Please print each record below exactly as it is written.

Stored records
# # # # # # #

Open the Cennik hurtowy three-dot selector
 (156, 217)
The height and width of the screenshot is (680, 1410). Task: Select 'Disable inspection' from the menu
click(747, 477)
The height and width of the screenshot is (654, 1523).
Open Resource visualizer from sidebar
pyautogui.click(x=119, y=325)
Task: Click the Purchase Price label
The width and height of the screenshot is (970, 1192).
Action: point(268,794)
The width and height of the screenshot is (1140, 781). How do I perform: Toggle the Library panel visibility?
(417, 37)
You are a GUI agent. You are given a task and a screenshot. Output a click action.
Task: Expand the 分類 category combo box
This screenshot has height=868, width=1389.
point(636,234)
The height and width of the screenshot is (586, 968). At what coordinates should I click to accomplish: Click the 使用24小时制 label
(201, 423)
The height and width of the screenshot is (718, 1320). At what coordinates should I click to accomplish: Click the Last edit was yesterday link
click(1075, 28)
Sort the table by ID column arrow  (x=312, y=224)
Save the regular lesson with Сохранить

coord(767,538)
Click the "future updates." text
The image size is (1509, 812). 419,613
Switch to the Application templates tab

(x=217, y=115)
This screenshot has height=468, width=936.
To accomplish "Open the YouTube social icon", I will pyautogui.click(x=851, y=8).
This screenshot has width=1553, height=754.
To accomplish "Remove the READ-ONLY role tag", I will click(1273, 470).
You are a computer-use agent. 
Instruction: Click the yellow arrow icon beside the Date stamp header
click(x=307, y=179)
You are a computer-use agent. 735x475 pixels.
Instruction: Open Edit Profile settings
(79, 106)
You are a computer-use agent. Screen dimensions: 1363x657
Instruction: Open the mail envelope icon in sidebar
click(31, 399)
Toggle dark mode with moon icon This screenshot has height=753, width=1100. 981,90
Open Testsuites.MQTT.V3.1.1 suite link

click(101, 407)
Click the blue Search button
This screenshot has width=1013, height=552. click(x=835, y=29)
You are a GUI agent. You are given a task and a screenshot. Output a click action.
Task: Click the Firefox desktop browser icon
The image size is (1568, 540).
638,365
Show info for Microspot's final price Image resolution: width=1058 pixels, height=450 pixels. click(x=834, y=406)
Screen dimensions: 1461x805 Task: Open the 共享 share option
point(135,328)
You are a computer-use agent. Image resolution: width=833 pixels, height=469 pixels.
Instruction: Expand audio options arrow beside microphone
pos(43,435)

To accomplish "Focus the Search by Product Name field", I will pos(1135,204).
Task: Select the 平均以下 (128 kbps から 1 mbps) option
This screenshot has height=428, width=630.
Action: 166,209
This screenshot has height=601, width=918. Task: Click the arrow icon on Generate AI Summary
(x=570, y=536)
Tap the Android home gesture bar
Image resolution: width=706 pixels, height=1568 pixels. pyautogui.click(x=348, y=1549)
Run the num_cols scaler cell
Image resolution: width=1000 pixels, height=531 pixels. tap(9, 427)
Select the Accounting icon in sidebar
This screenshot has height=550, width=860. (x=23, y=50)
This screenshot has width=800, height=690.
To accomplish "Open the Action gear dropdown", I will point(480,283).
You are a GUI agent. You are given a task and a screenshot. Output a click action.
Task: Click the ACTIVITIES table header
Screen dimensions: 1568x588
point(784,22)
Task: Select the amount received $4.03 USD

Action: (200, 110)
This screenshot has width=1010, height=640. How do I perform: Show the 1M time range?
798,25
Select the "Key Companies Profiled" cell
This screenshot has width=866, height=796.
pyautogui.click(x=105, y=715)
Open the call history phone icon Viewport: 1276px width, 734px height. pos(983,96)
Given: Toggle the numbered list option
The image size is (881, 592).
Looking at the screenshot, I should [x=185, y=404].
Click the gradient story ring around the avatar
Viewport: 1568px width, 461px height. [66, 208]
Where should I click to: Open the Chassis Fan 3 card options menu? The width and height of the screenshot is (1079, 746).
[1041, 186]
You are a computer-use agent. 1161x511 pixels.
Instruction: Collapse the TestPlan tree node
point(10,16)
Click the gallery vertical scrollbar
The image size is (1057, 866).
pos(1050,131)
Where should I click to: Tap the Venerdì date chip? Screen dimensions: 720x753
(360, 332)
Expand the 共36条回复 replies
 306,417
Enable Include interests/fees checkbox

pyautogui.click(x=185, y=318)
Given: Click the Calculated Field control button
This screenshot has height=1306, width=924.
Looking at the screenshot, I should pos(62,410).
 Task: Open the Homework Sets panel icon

# # # # # # #

◆ SOLUTION TO THE EXERCISE ◆
Open the Cennik hurtowy three-dot selector
 (156, 217)
The height and width of the screenshot is (680, 1410). Task: Select 'Disable inspection' from the menu
click(747, 477)
The height and width of the screenshot is (654, 1523).
Open Resource visualizer from sidebar
pyautogui.click(x=119, y=325)
Task: Click the Purchase Price label
The width and height of the screenshot is (970, 1192).
Action: point(268,794)
The width and height of the screenshot is (1140, 781). How do I perform: Toggle the Library panel visibility?
(417, 37)
You are a GUI agent. You are given a task and a screenshot. Output a click action.
Task: Expand the 分類 category combo box
This screenshot has height=868, width=1389.
point(636,234)
The height and width of the screenshot is (586, 968). At what coordinates should I click to accomplish: Click the 使用24小时制 label
(201, 423)
The height and width of the screenshot is (718, 1320). At what coordinates should I click to accomplish: Click the Last edit was yesterday link
click(1075, 28)
Sort the table by ID column arrow  (x=312, y=224)
Save the regular lesson with Сохранить

coord(767,538)
Click the "future updates." text
The image size is (1509, 812). 419,613
Switch to the Application templates tab

(x=217, y=115)
This screenshot has height=468, width=936.
To accomplish "Open the YouTube social icon", I will pyautogui.click(x=851, y=8).
This screenshot has width=1553, height=754.
To accomplish "Remove the READ-ONLY role tag", I will click(1273, 470).
You are a computer-use agent. 
Instruction: Click the yellow arrow icon beside the Date stamp header
click(x=307, y=179)
You are a computer-use agent. 735x475 pixels.
Instruction: Open Edit Profile settings
(79, 106)
You are a computer-use agent. Screen dimensions: 1363x657
Instruction: Open the mail envelope icon in sidebar
click(31, 399)
Toggle dark mode with moon icon This screenshot has height=753, width=1100. 981,90
Open Testsuites.MQTT.V3.1.1 suite link

click(101, 407)
Click the blue Search button
This screenshot has width=1013, height=552. click(x=835, y=29)
You are a GUI agent. You are given a task and a screenshot. Output a click action.
Task: Click the Firefox desktop browser icon
The image size is (1568, 540).
638,365
Show info for Microspot's final price Image resolution: width=1058 pixels, height=450 pixels. click(x=834, y=406)
Screen dimensions: 1461x805 Task: Open the 共享 share option
point(135,328)
You are a computer-use agent. Image resolution: width=833 pixels, height=469 pixels.
Instruction: Expand audio options arrow beside microphone
pos(43,435)

To accomplish "Focus the Search by Product Name field", I will pos(1135,204).
Task: Select the 平均以下 (128 kbps から 1 mbps) option
This screenshot has height=428, width=630.
Action: 166,209
This screenshot has height=601, width=918. Task: Click the arrow icon on Generate AI Summary
(x=570, y=536)
Tap the Android home gesture bar
Image resolution: width=706 pixels, height=1568 pixels. pyautogui.click(x=348, y=1549)
Run the num_cols scaler cell
Image resolution: width=1000 pixels, height=531 pixels. tap(9, 427)
Select the Accounting icon in sidebar
This screenshot has height=550, width=860. (x=23, y=50)
This screenshot has width=800, height=690.
To accomplish "Open the Action gear dropdown", I will point(480,283).
You are a GUI agent. You are given a task and a screenshot. Output a click action.
Task: Click the ACTIVITIES table header
Screen dimensions: 1568x588
point(784,22)
Task: Select the amount received $4.03 USD

Action: (200, 110)
This screenshot has width=1010, height=640. How do I perform: Show the 1M time range?
798,25
Select the "Key Companies Profiled" cell
This screenshot has width=866, height=796.
pyautogui.click(x=105, y=715)
Open the call history phone icon Viewport: 1276px width, 734px height. pos(983,96)
Given: Toggle the numbered list option
The image size is (881, 592).
Looking at the screenshot, I should [x=185, y=404].
Click the gradient story ring around the avatar
Viewport: 1568px width, 461px height. [66, 208]
Where should I click to: Open the Chassis Fan 3 card options menu? The width and height of the screenshot is (1079, 746).
[1041, 186]
You are a computer-use agent. 1161x511 pixels.
Instruction: Collapse the TestPlan tree node
point(10,16)
Click the gallery vertical scrollbar
The image size is (1057, 866).
pos(1050,131)
Where should I click to: Tap the Venerdì date chip? Screen dimensions: 720x753
(360, 332)
Expand the 共36条回复 replies
 306,417
Enable Include interests/fees checkbox

pyautogui.click(x=185, y=318)
Given: Click the Calculated Field control button
This screenshot has height=1306, width=924.
Looking at the screenshot, I should pos(62,410).
 Task: Open the Homework Sets panel icon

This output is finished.